Na região havia uma capela voltada para o culto de São Benedito que segundo tradição oral da região teria sido erguida com dinheiro de uma ex-escrava e de habitantes locais perto do rio Guararema. Luís da Câmara Cascudo no Dicionário do Folclore Brasileiro define São Benedito como patrono dos africanos que ” em seu louvor celebravam festas religiosas, em que se exibiam diversões profanas ' e citando a cidade de Cunha, no Vale do Paraíba, São Paulo, diz que 'persiste a crença de o santo ter inventado a dança Moçambique tão popular na região'e que ' São Benedito era trabalhador na roça e para descanso, ele inventou a dança de moçambique”.
A chegada do trem alterou o ritmo de uma sociedade, trazendo a possibilidade de levar o que era produzido na terra e abastecer os centros urbanos distantes com produtos agrícolas.  
O caminho inverso também se tornou realidade, ou seja, da cidade para o campo, onde eram anunciadas viagens nos jornais em direção ao “campo”, os “pic-nics” em moda na Europa. A “Escola Alemã” promoveu um “passeio campestre”, por via férrea, para Guararema em 1884 e Jacareí em 1885, sendo que o local do pic-nic se localizava junto às margens do rio Paraíba.

O tunel dos Piroleiros
tunel dos piroleiros
Hoje conhecido como túnel das piluleiras, no século XIX foi grafado como tunel dos piroleiros, palavra portuguesa (hoje fora de uso e não dicionarizada), usada por exemplo nas atas da Câmara Municipal de São Paulo para designar pessoas ligadas ao comércio de vinho no século XVI, e atualmente em Portugal (com poucas ocorrências), para se referir a brincadeira, avacalhado, etc (por exemplo, na juventude ‘Santo Antonio era um santo piroleiro’).
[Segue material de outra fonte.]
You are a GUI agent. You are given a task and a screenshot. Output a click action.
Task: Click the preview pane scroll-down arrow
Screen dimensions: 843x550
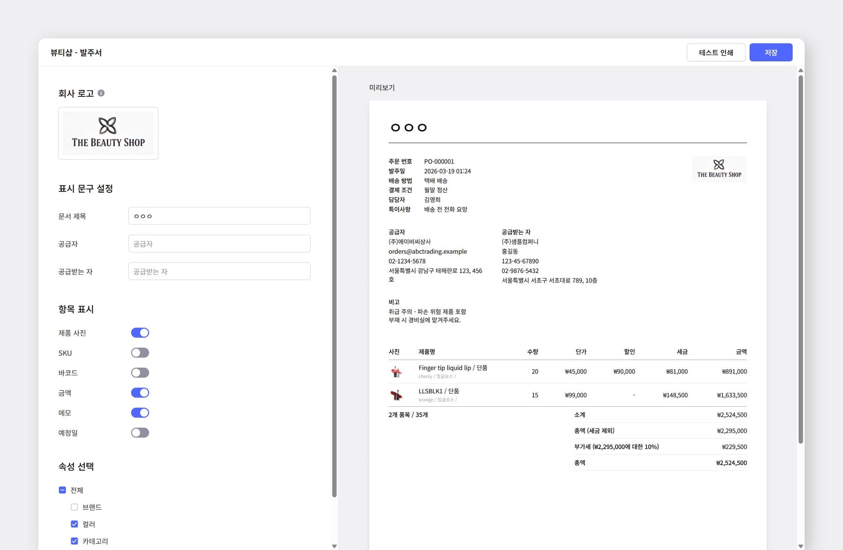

Igualmente notável é a origem espanhola do termo apontado pelos historiadores Luis Felipe de Alencastro e Carlos Lessa, que atribuem à palavra peruleiro (séculos XVI e XVII), a prática de comérco entre portugueses e espanhóis,  entre Brasil e baixo Peru.
tunel dos piroleiros
Com o início do transporte ferroviário a construção de túneis se tornou importante como solução de engenharia para transpor obstáculos.
Neste tipo de construção Portugal teve concluído o túnel Chão de Maças em 1862 com 650 metros de extensão, e mais tarde (1889) o túnel do Rossio com 2613 metros atravessando a cidade de Lisboa
É perfeitamente justificável que trabalhadores portugueses fossem designados para seções da obra que apresentassem a dificuldade na abertura de tuneis.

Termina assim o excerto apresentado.